Sunday, March 31, 2019

Russian Spy Plane Conducts Surveillance Flight Over Area 51

A high-tech surveillance aircraft was recently seen flying over Area 51, one of the world’s most mysterious and infamous military research sites. While aliens are the usual suspect whenever the words “aircraft” and “Area 51” are uttered, a much more frightening boogeyman is behind this latest flyover: the Russians

“Did someone say boogeyman?”

On March 28th, 2019, Russia flew several Tupolev Tu-154M aircraft over many of America’s most sensitive military installations in the deserts of Nevada and California. The Tu-154 was designed in the 1960s by the Soviet Union and is still used today for passenger flights, cosmonaut training, and can be fitted with state-of-the-art electronic or optical surveillance equipment. The Tu-154M, the variant used in these flights, is used exclusively for surveillance and imagery collection.

Tu-154M

A Russian Air Force Tu-154M

According to radar data tracked by FlightRadar24 and reported by The Drive, the Tu-154M left Travis AFB near San Francisco before flying over Edwards Air Force Base, Fort Irwin, and Naval Air Weapons Station China Lake before making a turn to survey the holy grail of military aerospace secrecy: the Nevada Test and Training Range near Area 51. The aircraft mostly stayed between 14,000 and 15,000 feet while it was conducting surveillance, plenty low enough for panoramic cameras to capture every detail of whatever was happening on the ground below. Good thing the really good stuff is in bunkers deep below the ground or inside Robert Bigelow’s hangars.

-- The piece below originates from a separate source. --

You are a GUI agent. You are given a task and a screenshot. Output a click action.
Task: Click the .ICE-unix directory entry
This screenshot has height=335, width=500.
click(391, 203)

While it’s unnerving to thing about Russian spy planes flying over America’s most sensitive research facilities, it turns out this flight was a completely routine part of the Open Skies Treaty, an agreement between the U.S., Russia, and 32 other nations which allows each state to conduct “short-notice, unarmed, reconnaissance flights over the others’ entire territories to collect data on military forces and activities.” These flights are conducted periodically in order to allow nations to keep tabs on each other’s activities – or at least let each other see what they want each other to see. Over the years since the Open Skies Treaty was ratified, Russia and the U.S. have both accused one another of breaking the terms of the treaty time and time again. American intelligence agencies recently conducted Open Skies flights over Russia in February 2019 just when it looked like the agreement would fall apart due to rising tensions between the two superpowers.

Area 51

Area 51

If we allow Russia to fly over our most sensitive airspace and research installations, it makes you wonder what types of flights aren’t being sanctioned by treaties. How many anomalous aerial phenomena or sightings of unidentified flying vehicles over the years can be attributed to non-sanctioned surveillance flights? Could the recent “disclosures” of government UFO programs have anything to do with incursions into American airspace by advanced surveillance drones or other aircraft flown by rival superpowers or even non-state actors? While those questions remain unanswered, this incident shows above all else that there is much more spooky activity going on overhead than we know. Could the entire extraterrestrial angle be a psy-op to keep the public from freaking out about the Russians or anyone else flying aircraft or weapons over our heads?